*** Opening of READING TEXT ***
Paola Picotti

Paola Picotti

Talk Title: Studying protein structural changes on a proteome-wide scale in health and disease


After her PhD at the University of Padua (Italy) Paola Picotti joined as a postdoc the group of Ruedi Aebersold at ETH Zuerich (Switzerland), where she developed targeted proteomic techniques. In 2011, she was appointed assistant professor at ETH Zurich. Her group develops structural and chemoproteomics methods and uses them to study the consequences of intracellular protein aggregation. Paola Picotti’s research was awarded an ERC Starting grant, a Professorship grant from the Swiss National Science Foundation, the Latsis Prize, the Robert J. Cotter Award, the SGMS Award and the EMBO Young Investigator Award. Main contributions of the Picotti group are the development of a structural method to analyze protein conformational changes on a system-wide level, the discovery of novel allosteric interactions, the analysis of the determinants of proteome thermostability and the identification of a novel neuronal clearance mechanism for a protein involved in Parkinson’s disease.


Protein structural changes induced by external perturbations or internal cues can profoundly influence protein activity and thus modulate cellular physiology. Mass spectrometry (MS)-based proteomic techniques are routinely used to measure changes in protein abundance, post-translational modification and protein interactors, but much less is known about protein structural changes. In my talk, I will present a recently developed structural proteomics method that enables analysis of protein structural changes on a proteome-wide scale and directly in complex biological extracts. The approach relies on the coupling of limited proteolysis (LiP) tools and MS. LiP-MS can detect subtle alterations in secondary structure content, larger scale movements such as domain motions, and more pronounced transitions such as the switch between folded and unfolded states. I will describe how the method can be applied to the study of cellular pathways, resulting in the discovery of novel regulatory events and discuss the strength and limitations of the approach.
*** Close of READING TEXT ***
§ ABOUT THIS EXERCISE
According to the speaker profile, what does the abbreviation LiP stand for? The lines after the speaker profile are separate material unrelated to it.
*** Opening of PROVIDED DATA ***
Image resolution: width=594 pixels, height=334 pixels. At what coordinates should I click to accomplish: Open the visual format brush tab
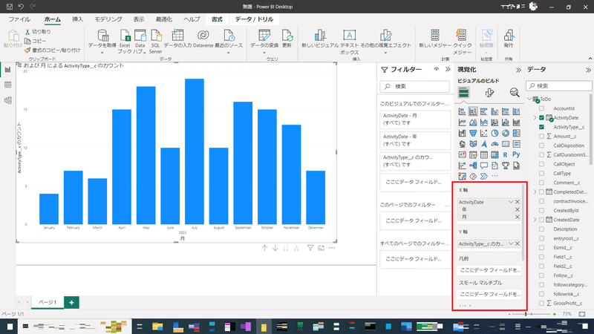pyautogui.click(x=489, y=92)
*** Close of PROVIDED DATA ***
§ ANSWER BOX
Limited proteolysis.